Loreiro: “Amarilla era nuestro candidato principal, pero los que lo siguen en la lista son renovadores»

El diputado provincial de Oberá, Horacio Loreiro, analizó el fracaso de la alianza PRO/UCR y la Coalición Cívica en las últimas elecciones de junio donde apenas lograron una banca de las 20 en juego, mientras que la Renovación se quedó con 7, los libertarios de Javier Milei consiguieron 5, el ex policía cuatro escaños, y el resto repartido entre el kirchnerista Héctor Cacho Bárbaro y el diputado nacional Martín Arjol.

Loreiro hizo una autocrítica y explicó que se trató tanto de “un mea culpa interno como un llamado a la oposición”. En diálogo con Radio Up, el diputado provincial y presidente del PRO Misiones afirmó que “hicimos varias reuniones para armar un frente provincial, pero se fue desvirtuando. Hubo errores propios, celos, protagonismo, egoísmos”, reconoció.

Loreiro explicó que, pese al trabajo de más de un año en la construcción de un espacio común, el proceso se fragmentó por disputas internas, falta de cohesión y hasta “infiltraciones” por parte del oficialismo provincial.
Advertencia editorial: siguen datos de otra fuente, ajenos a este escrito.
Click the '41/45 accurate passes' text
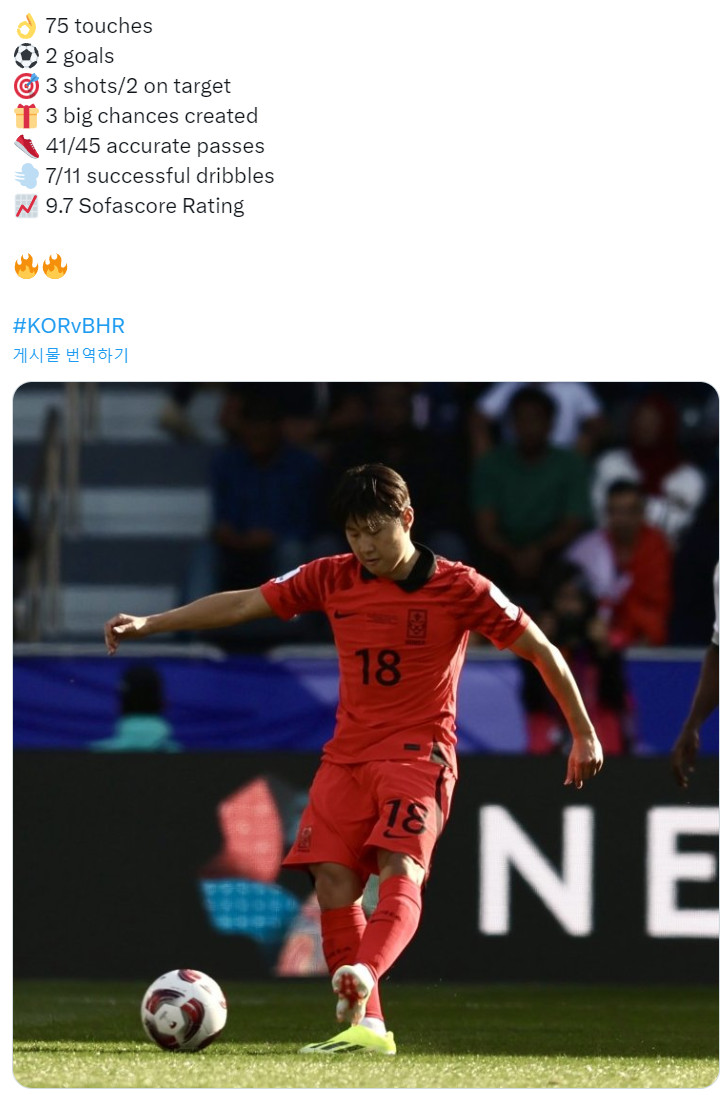 pyautogui.click(x=156, y=146)
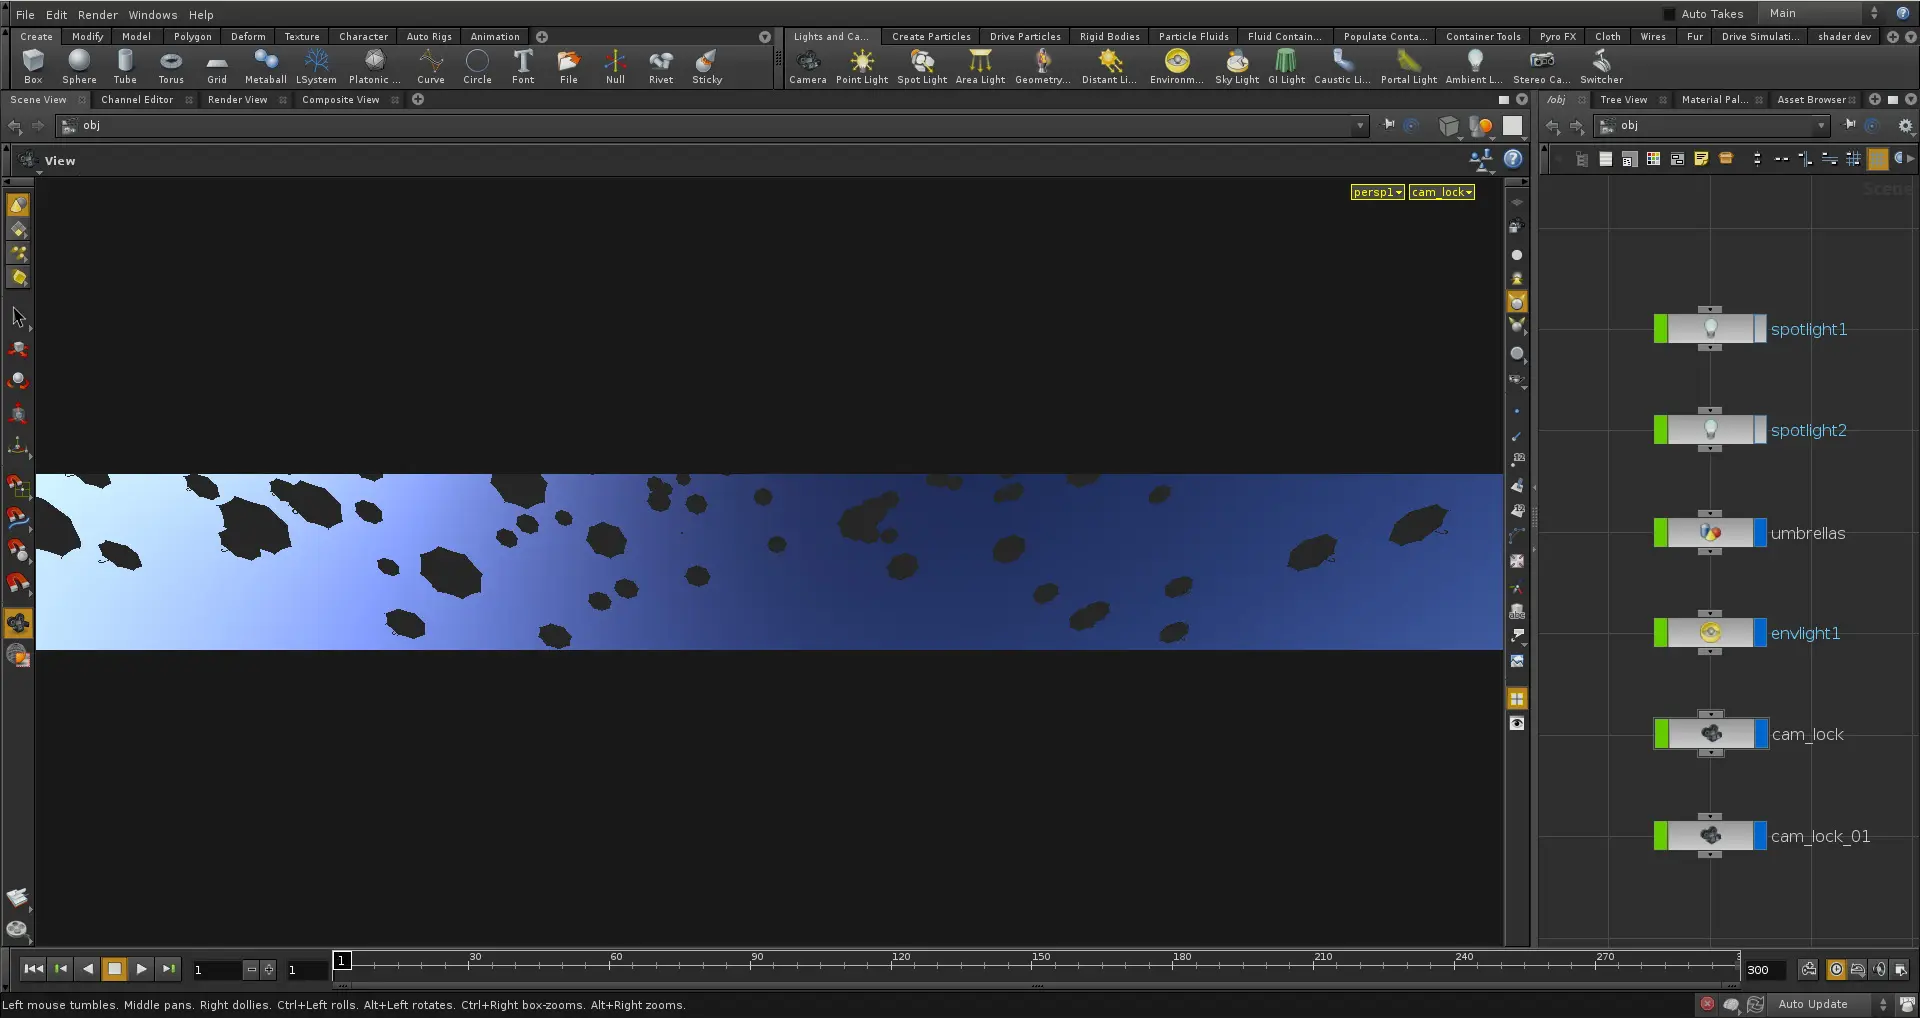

“Hubo infiltrados en los grupos. La renovación metió gente en listas opositoras. Eso fragmentó todo. El resultado: entramos todos divididos y con porcentajes bajos”, denunció.

También analizó el armado encabezado por Martín Amarilla, quien obtuvo una banca, aunque el resto de los candidatos que lo acompañaban no representaban al espacio original.

“Amarilla era nuestro candidato principal. Pero los que lo siguen en la lista son todos de la renovación. Nunca hablamos con ellos. Eso no tiene nada que ver con el esquema que queríamos construir”, sostuvo.

Respecto al futuro, aseguró que ya están trabajando en una reconfiguración del espacio: “queremos un frente amplio, con gente de la sociedad civil, jóvenes, pero también experiencia política. Sabemos que no alcanza con ganar una elección. Hay que sostener un proyecto de gobierno”.

Finalmente, dejó abierta la posibilidad de nuevos acuerdos, incluso con espacios como La Libertad Avanza, aunque insistió en que el único límite claro es el oficialismo provincial.

“Nuestro único objetivo es ser una verdadera alternativa a la renovación. No descartamos alianzas, pero tienen que sumar volumen político y estructura. Ya no hay lugar para improvisaciones”.

Loreiro insistió en que “es el momento de dar vuelta la página, aprender del pasado y poner el foco en las demandas reales de los ciudadanos”, y concluyó con un mensaje claro: “la gente está esperando algo distinto. Si no entendemos eso, volveremos a fallar”.